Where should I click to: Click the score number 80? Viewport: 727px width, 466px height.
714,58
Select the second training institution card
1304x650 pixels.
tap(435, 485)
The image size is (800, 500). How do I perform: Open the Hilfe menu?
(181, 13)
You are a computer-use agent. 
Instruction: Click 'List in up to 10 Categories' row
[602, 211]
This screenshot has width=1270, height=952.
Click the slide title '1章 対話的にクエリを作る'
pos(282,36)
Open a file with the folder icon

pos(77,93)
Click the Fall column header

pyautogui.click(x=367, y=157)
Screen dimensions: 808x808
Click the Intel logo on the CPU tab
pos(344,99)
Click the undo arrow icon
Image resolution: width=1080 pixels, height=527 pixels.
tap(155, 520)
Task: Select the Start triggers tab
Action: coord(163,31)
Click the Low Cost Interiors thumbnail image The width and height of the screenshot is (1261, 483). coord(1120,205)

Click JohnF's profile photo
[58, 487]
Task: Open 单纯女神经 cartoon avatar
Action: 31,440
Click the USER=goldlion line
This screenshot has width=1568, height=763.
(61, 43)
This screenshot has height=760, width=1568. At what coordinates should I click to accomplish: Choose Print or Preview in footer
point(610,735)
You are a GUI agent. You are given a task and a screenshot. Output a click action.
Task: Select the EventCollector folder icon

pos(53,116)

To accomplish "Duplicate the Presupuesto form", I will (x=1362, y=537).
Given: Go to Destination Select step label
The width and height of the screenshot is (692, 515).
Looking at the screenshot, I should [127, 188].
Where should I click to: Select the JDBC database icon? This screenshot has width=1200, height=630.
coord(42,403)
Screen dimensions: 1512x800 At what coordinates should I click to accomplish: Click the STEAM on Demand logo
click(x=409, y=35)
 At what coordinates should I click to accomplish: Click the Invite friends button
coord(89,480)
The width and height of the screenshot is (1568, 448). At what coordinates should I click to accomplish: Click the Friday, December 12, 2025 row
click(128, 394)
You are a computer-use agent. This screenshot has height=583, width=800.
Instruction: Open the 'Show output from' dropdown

◆ Goal ◆
Reproduce every line of the material above verbatim, from start to finish.

◆ Answer to this task ◆
Where should I click to: Click the score number 80? Viewport: 727px width, 466px height.
714,58
Select the second training institution card
1304x650 pixels.
tap(435, 485)
The image size is (800, 500). How do I perform: Open the Hilfe menu?
(181, 13)
You are a computer-use agent. 
Instruction: Click 'List in up to 10 Categories' row
[602, 211]
This screenshot has width=1270, height=952.
Click the slide title '1章 対話的にクエリを作る'
pos(282,36)
Open a file with the folder icon

pos(77,93)
Click the Fall column header

pyautogui.click(x=367, y=157)
Screen dimensions: 808x808
Click the Intel logo on the CPU tab
pos(344,99)
Click the undo arrow icon
Image resolution: width=1080 pixels, height=527 pixels.
tap(155, 520)
Task: Select the Start triggers tab
Action: coord(163,31)
Click the Low Cost Interiors thumbnail image The width and height of the screenshot is (1261, 483). coord(1120,205)

Click JohnF's profile photo
[58, 487]
Task: Open 单纯女神经 cartoon avatar
Action: 31,440
Click the USER=goldlion line
This screenshot has width=1568, height=763.
(61, 43)
This screenshot has height=760, width=1568. At what coordinates should I click to accomplish: Choose Print or Preview in footer
point(610,735)
You are a GUI agent. You are given a task and a screenshot. Output a click action.
Task: Select the EventCollector folder icon

pos(53,116)

To accomplish "Duplicate the Presupuesto form", I will (x=1362, y=537).
Given: Go to Destination Select step label
The width and height of the screenshot is (692, 515).
Looking at the screenshot, I should [127, 188].
Where should I click to: Select the JDBC database icon? This screenshot has width=1200, height=630.
coord(42,403)
Screen dimensions: 1512x800 At what coordinates should I click to accomplish: Click the STEAM on Demand logo
click(x=409, y=35)
 At what coordinates should I click to accomplish: Click the Invite friends button
coord(89,480)
The width and height of the screenshot is (1568, 448). At what coordinates should I click to accomplish: Click the Friday, December 12, 2025 row
click(128, 394)
You are a computer-use agent. This screenshot has height=583, width=800.
Instruction: Open the 'Show output from' dropdown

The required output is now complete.